BaMi introduces an approach that helps teachers deal with communication challenges and even take advantage of the multilingual context
Trần Thị Kim Lý, VVOB education advisor in Vietnam

"Regarding the last barrier type, most preschool teachers are from the Kinh majority and speak Vietnamese. Communication between them and the children of other ethnicities can be very challenging due to the lack of a common language. To address this challenge, the programme focuses on school-based and needsbased teacher professional development. The approach that is introduced, ‘process-oriented child monitoring’, helps teachers find new ways to deal with the communication challenges together with the young learners, and even take advantage of the multilingual context.

 

Rather than perceiving the differences of ethnicity as a barrier, they learn to see it as an asset and to adapt their teaching to diversity. They use this process-oriented tool to reflect on their teaching practice and to guide them in finding appropriate solutions to their specific contexts."

Miscommunication

Thinking of all your visits to preschools, what experience has struck you most?

 

"During one visit to a preschool, children were role playing. Two preschoolers were pretending to be sellers: one Kinh girl owned a vegetable shop and the other child, a young girl from an ethnic minority, owned a garage. The latter child looked bored. No one came to her garage, while a lot of kids were buying vegetables.

 

She tried to talk to the teacher, who didn’t pay attention. Either because the teacher was talking to the vegetable vendor, because the little girl spoke her own mother tongue or too quietly, or for another reason… The child looked sad that she could not communicate with her teacher and the other children during that activity."

Understanding children’s needs

Imagine it’s 2030 and SDG 4 has been achieved in Vietnam.
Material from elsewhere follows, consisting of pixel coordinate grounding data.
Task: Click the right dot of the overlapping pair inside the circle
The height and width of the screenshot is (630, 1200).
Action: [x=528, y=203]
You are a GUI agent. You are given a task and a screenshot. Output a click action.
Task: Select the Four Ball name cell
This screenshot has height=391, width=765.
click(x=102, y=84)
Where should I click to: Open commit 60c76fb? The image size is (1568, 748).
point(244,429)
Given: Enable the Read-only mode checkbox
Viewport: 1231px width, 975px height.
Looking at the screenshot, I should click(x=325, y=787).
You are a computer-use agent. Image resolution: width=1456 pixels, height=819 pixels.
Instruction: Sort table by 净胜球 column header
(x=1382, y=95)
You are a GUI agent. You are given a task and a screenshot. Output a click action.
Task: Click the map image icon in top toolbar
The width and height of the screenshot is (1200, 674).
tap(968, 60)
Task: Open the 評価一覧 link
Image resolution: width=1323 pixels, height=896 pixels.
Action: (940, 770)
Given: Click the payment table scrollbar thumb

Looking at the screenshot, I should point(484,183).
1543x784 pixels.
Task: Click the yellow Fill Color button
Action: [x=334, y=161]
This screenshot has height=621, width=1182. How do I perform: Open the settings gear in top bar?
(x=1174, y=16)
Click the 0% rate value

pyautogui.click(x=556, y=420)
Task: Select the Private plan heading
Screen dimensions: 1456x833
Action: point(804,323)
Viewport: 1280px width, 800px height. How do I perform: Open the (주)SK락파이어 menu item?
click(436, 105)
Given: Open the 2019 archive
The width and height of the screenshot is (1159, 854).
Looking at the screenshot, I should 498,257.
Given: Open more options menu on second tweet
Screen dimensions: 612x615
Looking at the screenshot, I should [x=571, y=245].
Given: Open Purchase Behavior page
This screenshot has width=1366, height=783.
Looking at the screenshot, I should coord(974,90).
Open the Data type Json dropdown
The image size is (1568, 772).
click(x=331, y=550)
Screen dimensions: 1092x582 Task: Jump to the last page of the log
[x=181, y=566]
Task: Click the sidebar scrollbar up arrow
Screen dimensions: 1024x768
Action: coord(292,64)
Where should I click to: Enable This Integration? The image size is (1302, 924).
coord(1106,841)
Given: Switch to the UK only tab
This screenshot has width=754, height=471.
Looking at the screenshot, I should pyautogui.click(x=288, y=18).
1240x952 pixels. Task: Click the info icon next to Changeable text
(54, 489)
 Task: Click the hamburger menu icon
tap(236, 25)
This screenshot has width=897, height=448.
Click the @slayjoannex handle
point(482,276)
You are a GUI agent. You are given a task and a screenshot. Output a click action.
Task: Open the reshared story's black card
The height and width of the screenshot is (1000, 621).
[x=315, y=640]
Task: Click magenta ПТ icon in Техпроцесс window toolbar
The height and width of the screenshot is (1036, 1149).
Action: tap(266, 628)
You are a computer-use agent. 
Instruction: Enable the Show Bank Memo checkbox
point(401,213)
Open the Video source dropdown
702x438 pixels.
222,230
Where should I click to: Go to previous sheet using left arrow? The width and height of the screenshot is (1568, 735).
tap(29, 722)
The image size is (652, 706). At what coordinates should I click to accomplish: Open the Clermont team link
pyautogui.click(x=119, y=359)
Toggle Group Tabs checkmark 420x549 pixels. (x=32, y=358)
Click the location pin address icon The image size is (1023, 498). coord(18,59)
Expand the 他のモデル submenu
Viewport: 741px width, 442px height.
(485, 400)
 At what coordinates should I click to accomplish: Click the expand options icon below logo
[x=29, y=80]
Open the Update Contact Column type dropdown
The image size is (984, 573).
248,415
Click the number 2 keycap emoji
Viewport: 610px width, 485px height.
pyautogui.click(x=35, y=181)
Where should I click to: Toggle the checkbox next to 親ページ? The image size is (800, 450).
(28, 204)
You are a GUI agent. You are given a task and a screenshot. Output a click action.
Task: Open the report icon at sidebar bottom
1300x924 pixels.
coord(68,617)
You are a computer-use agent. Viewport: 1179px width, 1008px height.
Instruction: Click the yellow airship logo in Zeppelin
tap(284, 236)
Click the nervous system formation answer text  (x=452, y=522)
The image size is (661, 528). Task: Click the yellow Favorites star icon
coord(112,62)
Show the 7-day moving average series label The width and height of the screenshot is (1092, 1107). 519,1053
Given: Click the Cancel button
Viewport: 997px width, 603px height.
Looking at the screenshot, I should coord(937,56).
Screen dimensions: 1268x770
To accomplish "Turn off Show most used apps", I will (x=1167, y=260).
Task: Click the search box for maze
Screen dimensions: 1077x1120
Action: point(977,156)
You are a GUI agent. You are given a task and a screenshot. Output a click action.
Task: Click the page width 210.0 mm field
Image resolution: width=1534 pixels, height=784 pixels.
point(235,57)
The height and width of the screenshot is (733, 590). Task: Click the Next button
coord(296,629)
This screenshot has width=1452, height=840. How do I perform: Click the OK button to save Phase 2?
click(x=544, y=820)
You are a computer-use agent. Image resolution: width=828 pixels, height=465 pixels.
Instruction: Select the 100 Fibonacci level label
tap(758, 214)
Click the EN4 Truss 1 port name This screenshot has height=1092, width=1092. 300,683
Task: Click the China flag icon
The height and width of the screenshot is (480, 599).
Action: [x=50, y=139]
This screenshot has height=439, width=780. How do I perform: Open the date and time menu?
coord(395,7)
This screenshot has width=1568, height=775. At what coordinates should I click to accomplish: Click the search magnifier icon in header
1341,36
How will preschools have changed?

 

"Quality early childhood education would be provided to all children in Vietnam, by capable teachers who understand the children’s needs. They will know how to address the barriers to learning, so that all children can develop holistically, especially the most vulnerable ones. This would be the result of the nationwide application of the process-oriented child monitoring approach adopted by the Ministry of Education and Training in all preschools in Vietnam."